O Superior Tribunal de Justiça (STJ) estabeleceu uma nova diretriz sobre a locação de imóveis por curtos períodos em edifícios residenciais. De acordo com o entendimento da Segunda Seção da Corte, proprietários que desejam alugar suas unidades por meio de plataformas digitais, como o Airbnb, precisam agora de autorização prévia da assembleia de condôminos. A medida exige a aprovação de, no mínimo, dois terços dos moradores para que a prática seja permitida no prédio.
A decisão baseia-se na compreensão de que esse modelo de hospedagem temporária altera a destinação exclusivamente residencial do condomínio. A relatora do processo, ministra Nancy Andrighi, destacou que a alta rotatividade de pessoas estranhas ao convívio diário compromete a segurança e o sossego dos demais residentes.
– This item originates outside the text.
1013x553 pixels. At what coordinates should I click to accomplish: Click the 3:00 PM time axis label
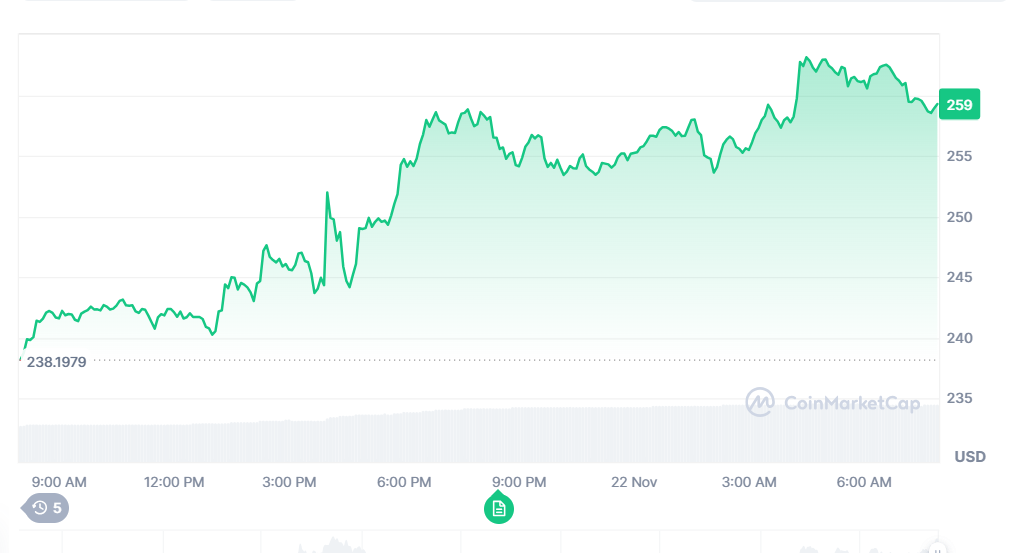point(289,482)
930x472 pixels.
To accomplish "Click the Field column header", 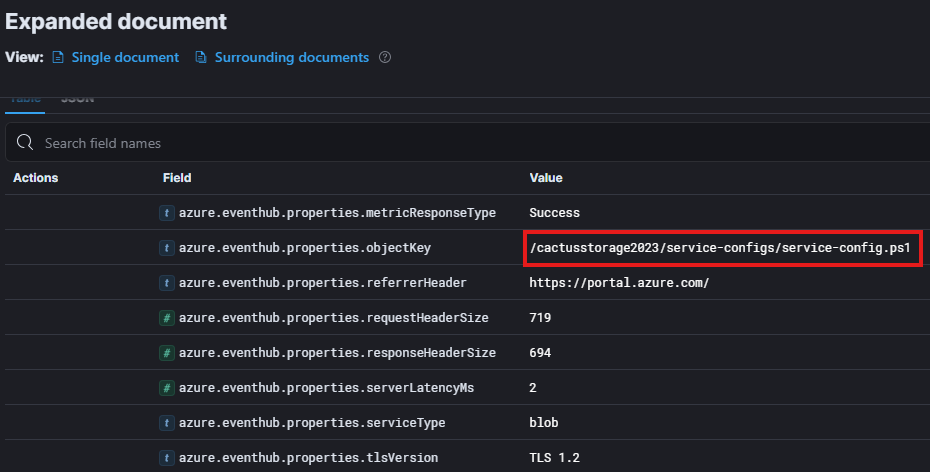I will click(177, 178).
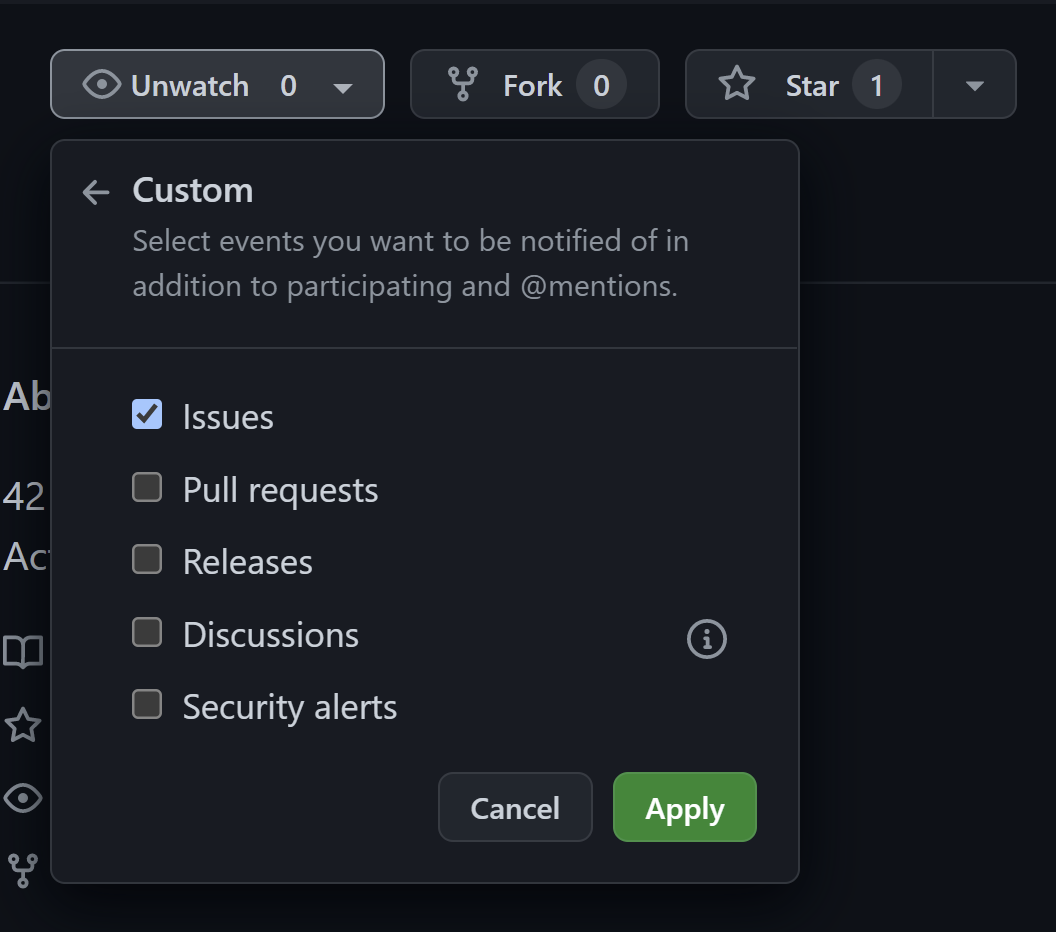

Para o tribunal, embora o uso de aplicativos seja apenas um meio de divulgação, o impacto prático dessa atividade exige que o coletivo de proprietários decida sobre sua viabilidade legal no edifício.
O posicionamento do STJ visa uniformizar a jurisprudência sobre o tema, após analisar um recurso vindo de Minas Gerais. No processo em questão, uma proprietária tentava reverter a proibição imposta pelo tribunal estadual. Com o novo precedente, as regras do Código Civil referentes à mudança de destinação das unidades passam a servir de parâmetro para casos semelhantes em todo o território nacional.
Em contrapartida, o Airbnb manifestou-se afirmando que a decisão é restrita ao caso analisado e que pretende recorrer judicialmente. A plataforma argumenta que restrições desse tipo ferem o direito constitucional de propriedade e prejudicam a economia local. A empresa reforça que o veredito não representa uma proibição geral da atividade, mas um entendimento jurídico sobre o controle condominial nessas situações específicas.